Ничего другого, кроме как поблагодарить её, мне не оставалось. Ночь, проведённая в тишине возле Дениса, была для меня куда лучшим лекарством, чем любое из тех, что мне могли предложить здесь. Слабость не прошла, но мне казалось, что за спиной у меня раскрылись крылья. Те самые крылья, что, как мне казалось, я потеряла навсегда.

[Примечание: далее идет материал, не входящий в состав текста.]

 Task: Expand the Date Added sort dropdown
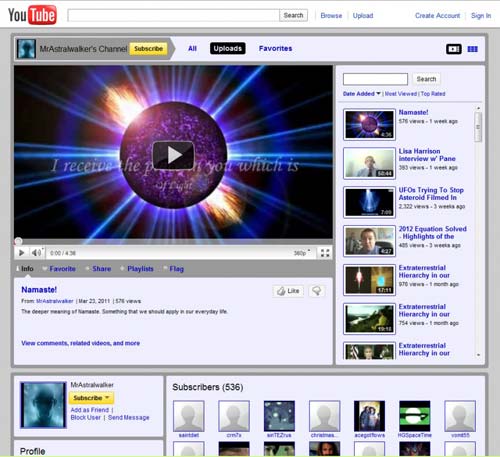coord(362,94)
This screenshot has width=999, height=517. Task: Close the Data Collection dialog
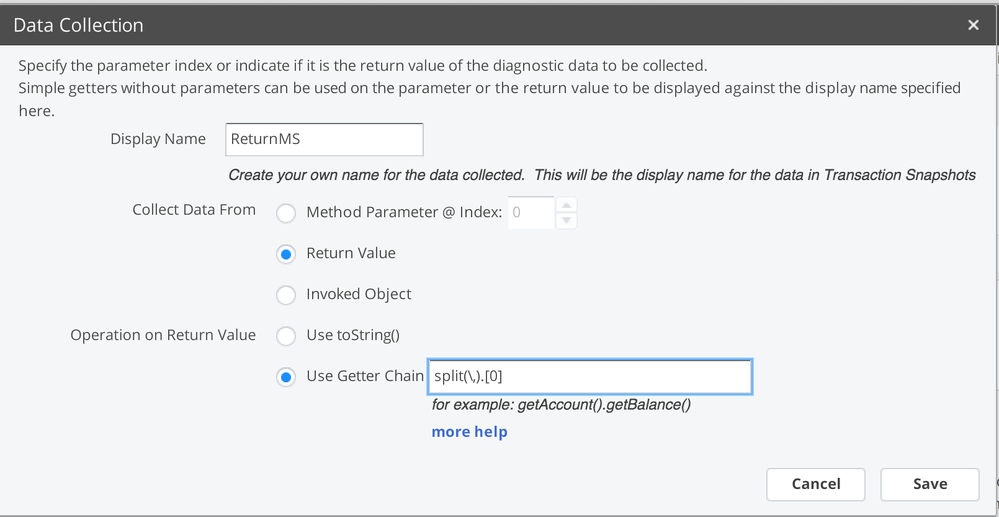click(973, 26)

Стоило медсестре выйти, Денис провёл ладонью по и без того взъерошенным волосам, повёл плечами, разминая мышцы и поморщился.
— Во сколько у них тут завтрак? – спросил он с недовольством.
Руки его были покрыты ссадинами, на рёбрах темнело несколько кровоподтёков. Только что он вышел из ванной и теперь стоял, опираясь ладонью о косяк. Я невольно засмотрелась на него: босого, обнажённого по пояс. Пуговица его джинсов была расстёгнута, тёмная дорожка волос, убегающая под них, так и манила дотронуться до его живота, провести кончиками пальцев.
— Понятия не имею, — ответила честно.
Уголок его рта дёрнулся. Процедив себе под нос что-то грубое и не особо разборчивое, он вернулся в ванную и вышел уже с перекинутым через шею полотенцем.
— Ты куда?
«Привязанная» к капельнице, я поднялась с постели и взялась за штатив.
Денис остановился, посмотрел на меня и приказал:
— Вернись в постель. Нечего скакать, да ещё и с этой штукой. – Подошёл ко мне сам и, положив ладонь на плечо, мягко провёл до запястья. Перевернул мою руку ладонью вверх и коснулся тыльной стороны.